Guardò in terra e vide una formica rossa che lottava con alcune formiche nere; l’osservò con curiosità per vedere se riusciva a cavarsela. Le altre erano più piccole ma agguerrite. La assalivano tutte insieme e durante gli attacchi cercavano di strapparle le antenne e le zampine.
A Tiburzio venne in mente quando gli operatori sanitari vennero a prenderlo.

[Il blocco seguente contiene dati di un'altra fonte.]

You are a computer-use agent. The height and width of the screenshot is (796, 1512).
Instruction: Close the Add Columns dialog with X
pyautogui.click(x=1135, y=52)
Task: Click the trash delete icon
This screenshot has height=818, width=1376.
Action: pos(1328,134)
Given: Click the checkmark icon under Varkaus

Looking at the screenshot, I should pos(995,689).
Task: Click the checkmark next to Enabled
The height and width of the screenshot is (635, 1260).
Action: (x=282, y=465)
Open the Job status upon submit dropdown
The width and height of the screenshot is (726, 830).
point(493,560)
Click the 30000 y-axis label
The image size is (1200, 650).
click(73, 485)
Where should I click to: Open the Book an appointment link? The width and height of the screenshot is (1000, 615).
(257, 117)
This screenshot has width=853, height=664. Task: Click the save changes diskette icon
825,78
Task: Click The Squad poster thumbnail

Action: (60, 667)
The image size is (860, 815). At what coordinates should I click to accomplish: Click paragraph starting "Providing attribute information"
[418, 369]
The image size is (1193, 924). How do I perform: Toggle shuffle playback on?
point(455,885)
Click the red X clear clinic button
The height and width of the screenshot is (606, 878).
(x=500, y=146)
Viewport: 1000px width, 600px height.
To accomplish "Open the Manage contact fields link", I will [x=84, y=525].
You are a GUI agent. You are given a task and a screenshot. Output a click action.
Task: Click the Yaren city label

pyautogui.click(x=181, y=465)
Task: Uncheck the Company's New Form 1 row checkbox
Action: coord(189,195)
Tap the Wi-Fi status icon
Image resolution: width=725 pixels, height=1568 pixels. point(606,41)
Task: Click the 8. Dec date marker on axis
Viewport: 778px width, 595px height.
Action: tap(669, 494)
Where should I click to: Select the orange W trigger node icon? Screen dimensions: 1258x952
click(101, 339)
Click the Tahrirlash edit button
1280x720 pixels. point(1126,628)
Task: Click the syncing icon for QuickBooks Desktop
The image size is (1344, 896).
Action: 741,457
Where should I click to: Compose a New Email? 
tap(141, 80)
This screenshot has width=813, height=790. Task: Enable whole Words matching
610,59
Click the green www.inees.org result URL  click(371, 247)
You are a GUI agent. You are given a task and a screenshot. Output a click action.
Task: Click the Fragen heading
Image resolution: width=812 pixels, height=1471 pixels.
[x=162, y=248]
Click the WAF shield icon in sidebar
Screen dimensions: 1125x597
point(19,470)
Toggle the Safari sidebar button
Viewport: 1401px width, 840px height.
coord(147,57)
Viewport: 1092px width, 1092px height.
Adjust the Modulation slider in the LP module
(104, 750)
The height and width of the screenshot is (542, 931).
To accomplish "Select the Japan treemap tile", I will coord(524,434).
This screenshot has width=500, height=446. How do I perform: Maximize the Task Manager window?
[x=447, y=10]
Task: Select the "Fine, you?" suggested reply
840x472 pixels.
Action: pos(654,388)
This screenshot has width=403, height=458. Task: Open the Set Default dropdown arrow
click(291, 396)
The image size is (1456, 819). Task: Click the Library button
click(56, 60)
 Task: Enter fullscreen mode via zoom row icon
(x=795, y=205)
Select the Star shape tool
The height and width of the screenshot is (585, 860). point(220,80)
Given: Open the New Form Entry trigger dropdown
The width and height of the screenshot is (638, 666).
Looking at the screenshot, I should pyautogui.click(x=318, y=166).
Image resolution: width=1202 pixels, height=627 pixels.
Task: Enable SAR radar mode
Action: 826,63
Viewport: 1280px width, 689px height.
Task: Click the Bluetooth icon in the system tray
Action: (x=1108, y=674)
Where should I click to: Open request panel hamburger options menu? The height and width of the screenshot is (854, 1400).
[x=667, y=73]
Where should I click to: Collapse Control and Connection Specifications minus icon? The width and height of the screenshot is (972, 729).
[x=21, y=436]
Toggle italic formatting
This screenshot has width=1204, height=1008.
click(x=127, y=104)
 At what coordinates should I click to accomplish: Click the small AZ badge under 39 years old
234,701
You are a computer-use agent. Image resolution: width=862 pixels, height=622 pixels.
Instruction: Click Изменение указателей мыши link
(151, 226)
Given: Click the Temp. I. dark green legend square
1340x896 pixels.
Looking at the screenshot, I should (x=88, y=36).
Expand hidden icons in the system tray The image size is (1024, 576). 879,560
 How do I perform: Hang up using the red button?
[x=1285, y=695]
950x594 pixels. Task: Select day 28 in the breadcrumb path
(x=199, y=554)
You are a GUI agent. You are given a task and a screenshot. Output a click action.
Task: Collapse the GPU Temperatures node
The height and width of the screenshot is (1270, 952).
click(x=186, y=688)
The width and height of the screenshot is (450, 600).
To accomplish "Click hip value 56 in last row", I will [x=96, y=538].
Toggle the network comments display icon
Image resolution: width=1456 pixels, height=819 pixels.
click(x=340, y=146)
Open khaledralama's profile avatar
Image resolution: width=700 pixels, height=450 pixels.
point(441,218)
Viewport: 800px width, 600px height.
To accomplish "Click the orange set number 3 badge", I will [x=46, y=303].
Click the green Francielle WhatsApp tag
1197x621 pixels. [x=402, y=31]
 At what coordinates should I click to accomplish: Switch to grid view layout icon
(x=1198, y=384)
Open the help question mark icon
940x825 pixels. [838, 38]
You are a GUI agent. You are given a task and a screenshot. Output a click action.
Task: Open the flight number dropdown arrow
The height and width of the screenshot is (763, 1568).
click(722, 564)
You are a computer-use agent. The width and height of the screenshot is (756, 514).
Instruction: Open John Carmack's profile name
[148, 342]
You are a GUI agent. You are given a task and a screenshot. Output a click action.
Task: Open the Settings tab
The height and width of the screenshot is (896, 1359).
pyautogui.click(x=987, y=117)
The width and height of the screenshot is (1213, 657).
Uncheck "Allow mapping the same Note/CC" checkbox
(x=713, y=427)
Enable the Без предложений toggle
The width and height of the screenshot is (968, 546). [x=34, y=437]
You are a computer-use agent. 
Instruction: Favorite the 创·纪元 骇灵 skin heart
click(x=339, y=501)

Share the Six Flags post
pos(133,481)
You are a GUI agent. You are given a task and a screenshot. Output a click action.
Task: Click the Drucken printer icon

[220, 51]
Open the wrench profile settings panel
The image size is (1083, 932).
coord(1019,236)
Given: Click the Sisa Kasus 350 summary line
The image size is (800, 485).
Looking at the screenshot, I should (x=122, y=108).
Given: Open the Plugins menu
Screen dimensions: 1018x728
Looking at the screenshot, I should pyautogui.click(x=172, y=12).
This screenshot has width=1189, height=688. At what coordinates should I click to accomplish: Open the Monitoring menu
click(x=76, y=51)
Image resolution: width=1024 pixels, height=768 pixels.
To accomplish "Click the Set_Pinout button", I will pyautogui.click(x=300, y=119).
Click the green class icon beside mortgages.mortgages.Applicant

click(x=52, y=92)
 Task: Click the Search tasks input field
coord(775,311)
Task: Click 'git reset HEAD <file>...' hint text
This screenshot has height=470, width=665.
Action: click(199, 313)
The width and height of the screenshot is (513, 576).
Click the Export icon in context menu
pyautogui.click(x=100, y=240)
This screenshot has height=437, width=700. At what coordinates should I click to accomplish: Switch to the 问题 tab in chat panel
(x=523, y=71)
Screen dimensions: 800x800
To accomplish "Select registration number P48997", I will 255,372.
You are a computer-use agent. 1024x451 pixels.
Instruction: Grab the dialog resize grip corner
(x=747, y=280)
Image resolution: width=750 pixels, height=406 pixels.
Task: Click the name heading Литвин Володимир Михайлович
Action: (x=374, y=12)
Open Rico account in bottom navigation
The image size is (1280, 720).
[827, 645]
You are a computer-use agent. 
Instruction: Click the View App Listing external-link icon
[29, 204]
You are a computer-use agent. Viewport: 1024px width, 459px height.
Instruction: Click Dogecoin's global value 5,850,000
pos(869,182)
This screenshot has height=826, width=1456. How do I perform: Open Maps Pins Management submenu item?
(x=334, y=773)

Erano in due, ma per trascinarlo via da casa dovettero attendere i carabinieri. Aveva lottato strenuamente, era un uomo alto con le mani grandi e forti, ma alla fine non ce l’aveva fatta e lo avevano strappato dal suo guscio.
La formica rossa aveva resistito a tre attacchi, ma non aveva più l’energia di prima, attendeva appiattita sul terreno il suo destino.
Tiburzio la prese insieme a una zolla di terra e la gettò dall’altra parte del muro. Le formiche nere restarono senza preda, giravano per vedere se riuscivano a trovarla, poi cambiarono direzione e si infilarono in un buco nel terreno.
Era l’ora di pranzo e un infermiere venne a prenderlo per portarlo in sala mensa. Lo trovò con un’ orecchio contro il muro che sorrideva: la formica rossa gli aveva appena detto di essere tornata a casa.